Key: Authorized by law.
All spending must originate in the House (per the Constitution.) However, Congress is the source of such limitation as well, and nothing in that clause -- or anywhere else in the Constitution says that Congress may not bind the execution of said spending based on the receipt of taxes to offset any debt that may otherwise be required.
This is the same thing your bank does. You have $100,000 of income. You also have a credit card with a $20,000 credit line. If you keep invading it on the premise that you expect to earn $110,000 this year, because you are paid partially on commission or bonus, the bank can refuse to increase the line if that income does not materialize. Thus, when you reach the $20 large that's all there is.
Likewise you can execute a Will that says "you get $1 million dollars provided you take care of my dog, including anything it may require to be healthy and live its best life, until its natural death." This a two-part test and it is perfectly legal. This sort of clause is literally all over estate plans and business contracts: You get X provided you do both Y and Z. If you do not wish to do either of Y or Z then you don't get X.
Congress has done this by enacting the debt ceiling. Neither Congress or the Executive can accurately predict how much tax revenue will come in. Taxes, of course, come from economic activity; no activity, no taxes. The CBO projects that revenue will be "X" and so does Treasury, but those are guesses because they rely on things that have not yet occurred and as such are inherently inaccurate.
Congress has set in place a two-part system for this. The first is Appropriations, which are authorizations to spend and levies to be taxed. The second is the debt ceiling, which is a hard limit on the difference between the two over time.
No, Treasury cannot go around this by claiming something in the 14th Amendment makes the Appropriation sacrosanct. Congress has the authority under the Constitution, and has exercised it, to control the purse. To be enabled by law and thus immune from being questioned debt that is issued by Treasury must be (1) issued for an appropriated purpose AND (2) be within the debt ceiling in effect at the time of said issue.
If it is then under the 14th Amendment it is valid.
This is no different than a whiny 18 year old screaming that Grandpa said he'd give said 18 year old $20,000 conditioned on him going to college and maintaining passing grades, and now he's pissed off because he went, got drunk every day chasing girls and when he flunked out Gramps cut the money off. What we are seeing now, and have in the past, is exactly the same thing: Petulant, infantile arguments by politicians that they "deserve" to do that which they law does not permit.

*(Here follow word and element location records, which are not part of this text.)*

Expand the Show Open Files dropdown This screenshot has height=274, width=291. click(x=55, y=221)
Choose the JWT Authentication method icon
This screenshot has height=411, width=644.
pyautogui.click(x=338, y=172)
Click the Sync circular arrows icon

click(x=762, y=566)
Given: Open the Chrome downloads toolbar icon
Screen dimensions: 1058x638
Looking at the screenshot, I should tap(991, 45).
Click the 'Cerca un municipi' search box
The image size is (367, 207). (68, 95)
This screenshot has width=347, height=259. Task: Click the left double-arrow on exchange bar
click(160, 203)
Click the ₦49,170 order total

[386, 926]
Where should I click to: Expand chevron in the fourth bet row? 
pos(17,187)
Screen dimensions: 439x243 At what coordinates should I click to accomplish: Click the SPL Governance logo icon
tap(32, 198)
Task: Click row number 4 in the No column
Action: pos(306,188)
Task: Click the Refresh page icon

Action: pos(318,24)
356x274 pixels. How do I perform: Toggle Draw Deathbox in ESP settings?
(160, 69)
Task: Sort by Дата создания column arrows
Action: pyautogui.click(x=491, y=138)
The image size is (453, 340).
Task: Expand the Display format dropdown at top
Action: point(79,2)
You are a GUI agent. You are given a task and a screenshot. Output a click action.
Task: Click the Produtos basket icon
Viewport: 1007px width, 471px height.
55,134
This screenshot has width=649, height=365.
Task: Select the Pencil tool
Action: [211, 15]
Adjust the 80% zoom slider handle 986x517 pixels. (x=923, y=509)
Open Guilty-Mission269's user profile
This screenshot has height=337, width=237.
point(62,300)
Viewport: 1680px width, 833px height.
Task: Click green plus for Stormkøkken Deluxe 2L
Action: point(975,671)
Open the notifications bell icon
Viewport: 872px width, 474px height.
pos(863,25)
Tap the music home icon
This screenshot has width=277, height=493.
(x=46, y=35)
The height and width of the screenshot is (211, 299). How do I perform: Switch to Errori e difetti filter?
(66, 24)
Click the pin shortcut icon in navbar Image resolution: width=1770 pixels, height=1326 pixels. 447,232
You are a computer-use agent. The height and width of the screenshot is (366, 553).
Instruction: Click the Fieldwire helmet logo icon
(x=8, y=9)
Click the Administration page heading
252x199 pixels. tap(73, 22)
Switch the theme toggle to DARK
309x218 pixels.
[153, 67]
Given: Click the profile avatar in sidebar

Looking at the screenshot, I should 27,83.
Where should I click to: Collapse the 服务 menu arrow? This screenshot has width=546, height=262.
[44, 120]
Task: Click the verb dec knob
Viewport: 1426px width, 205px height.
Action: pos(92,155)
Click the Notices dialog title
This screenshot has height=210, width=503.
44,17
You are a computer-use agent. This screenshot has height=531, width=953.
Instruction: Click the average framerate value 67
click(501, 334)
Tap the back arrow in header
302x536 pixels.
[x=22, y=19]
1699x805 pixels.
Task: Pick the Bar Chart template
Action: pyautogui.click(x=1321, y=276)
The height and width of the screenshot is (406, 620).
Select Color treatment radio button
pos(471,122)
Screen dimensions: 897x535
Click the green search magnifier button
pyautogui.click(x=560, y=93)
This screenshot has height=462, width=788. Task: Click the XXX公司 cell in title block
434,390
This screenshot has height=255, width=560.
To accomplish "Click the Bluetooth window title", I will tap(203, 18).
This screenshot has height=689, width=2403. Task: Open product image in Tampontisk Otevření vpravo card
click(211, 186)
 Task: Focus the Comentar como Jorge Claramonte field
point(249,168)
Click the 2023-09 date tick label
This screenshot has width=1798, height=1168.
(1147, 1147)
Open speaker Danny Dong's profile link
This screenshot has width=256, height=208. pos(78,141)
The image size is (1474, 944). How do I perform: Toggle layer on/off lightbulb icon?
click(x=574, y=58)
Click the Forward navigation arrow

Any bill, bond or other indebtedness, now matter how done via whatever means of manipulation, incurred by Treasury that results in a level of debt beyond the ceiling is not valid and to the extent that Treasury tries to conflate that they are violating the Constitution and risking the entire world declaring that none of the issued debt is in fact good as they are ignoring the predicate requirements in our prime directive founding documents.
Oh, by the way, no, refusing to raise the ceiling is not a default. Treasury has the funds to pay the principal (or roll it) and interest since rolling said debt does not increase the ceiling and the money is there to pay the interest. Those payments have legal priority so the claim that refusal to raise the ceiling would result in a "default" is a lie. What would occur is that Treasury would be unable to spend that which it does not tax first, after deducting said interest payments. That would piss off plenty of people who otherwise believe they will get said funds and who also think they're entitled to provide good and services to the government (and then would have to choose between not providing them and not getting paid for them) but it is not a "default."
That's the beginning and end of it folks until and unless Congress repeals the debt ceiling entirely.